O pavilhão da escola EB 2/3 do Viso, no Porto, foi palco, este sábado, de uma noite decisiva no futsal feminino, com a realização da final da Divisão de Honra da AF Porto.



A última jornada colocava frente a frente duas equipas com ambições bem definidas. O Magrelos, oriundo do Marco de Canaveses, chegava na liderança da tabela, beneficiando do empate do LFIP na ronda anterior. À formação da casa só a vitória interessava para sonhar com o título.

O jogo abriu com a intensidade esperada de uma final. Bancadas cheias, vozes bem audíveis e um duelo marcado por entrega total e competitividade saudável.
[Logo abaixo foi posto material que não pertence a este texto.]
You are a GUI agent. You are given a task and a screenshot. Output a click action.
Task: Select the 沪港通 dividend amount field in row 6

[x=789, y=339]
O primeiro momento de festa pertenceu ao LFIP, numa jogada iniciada pela guarda-redes Renata Moreira a bola chegou à frente de ataque e foi convertida sem hesitações, inaugurando o marcador.
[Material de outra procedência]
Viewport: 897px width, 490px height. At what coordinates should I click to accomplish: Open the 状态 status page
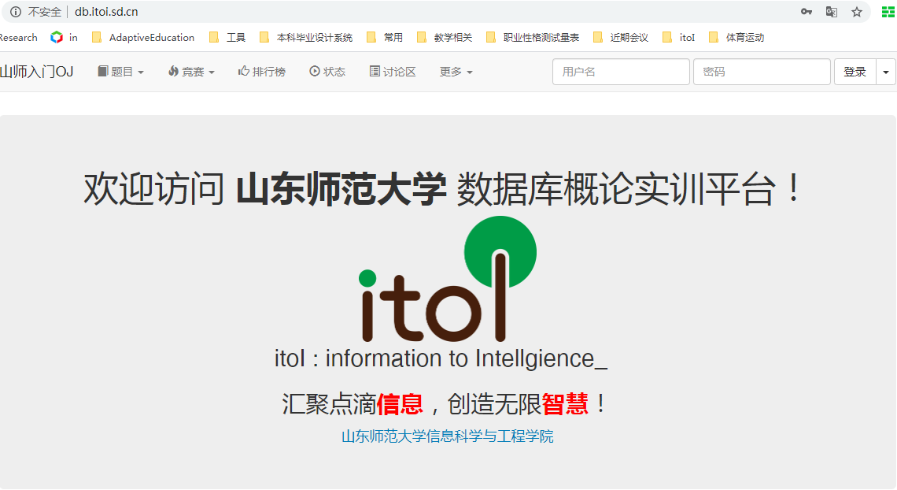327,72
A guardiã do LFIP que foi um dos nomes  danoite fprotagonizou uma exibição segura e de enorme personalidade, especialmente tendo em conta que regressava à competição após uma paragem por lesão. Para além de estar na origem do primeiro golo da equipa da casa, com um passe preciso a lançar o ataque, destacou-se pela frieza entre os postes, pelos reflexos apurados e pela capacidade de transmitir confiança ao coletivo.



A vantagem, porém, foi de curta duração. A resposta do Magrelos surgiu rapidamente, com Vânia, camisola 10, a levar a melhor num duelo individual e a restabelecer a igualdade. Até ao intervalo, a equipa da casa assumiu maior iniciativa ofensiva, enquanto as visitantes, mais confortáveis com o cenário, apostavam na solidez física e no controlo emocional do jogo.
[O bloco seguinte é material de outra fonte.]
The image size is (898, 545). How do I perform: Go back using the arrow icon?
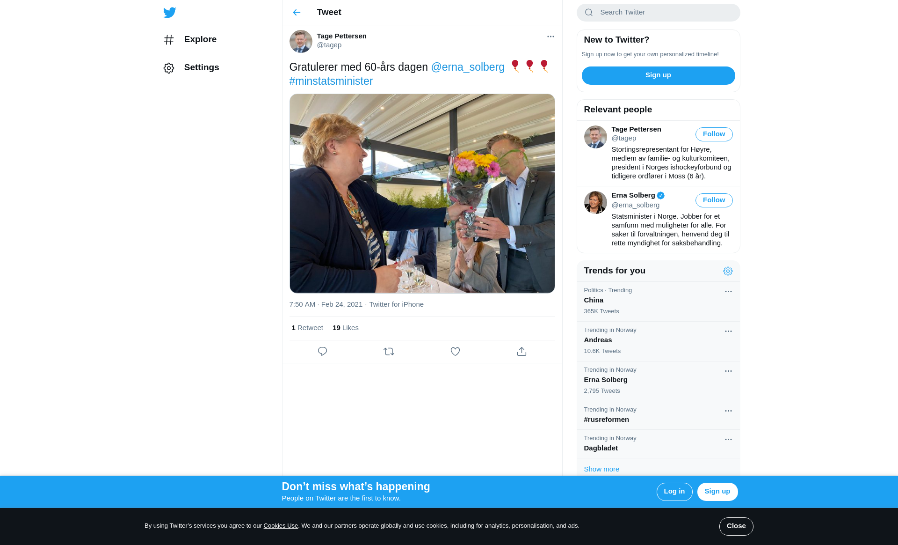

No regresso dos balneários, o Magrelos conseguiu impor-se com maior consistência, instalando-se com frequência no meio-campo adversário e criando perigo. Ainda assim, as ocasiões mais flagrantes continuaram a surgir para o LFIP, que voltou a desperdiçar oportunidades claras, incluindo um lance em que Mariana cruzou para a área sem encontrar desvio final.

Como tantas vezes acontece no futsal, a ineficácia acabou por cobrar o seu preço. O Magrelos chegou à vantagem, mas o LFIP respondeu pouco depois, com Mariana a converter um livre de seis metros. O empate, no entanto, servia os interesses das visitantes, que geriram os minutos finais com maturidade.

Apesar da pressão final do LFIP, o Magrelos manteve a serenidade e confirmou a conquista do campeonato. Para a equipa da casa, fica a frustração do resultado, mas também um feito notável: na sua primeira época de existência, terminou em segundo lugar e discutiu o título até ao último jogo, depois de grande parte da prova passada na liderança. Um desfecho agridoce, mas cheio de sinais promissores para o futuro.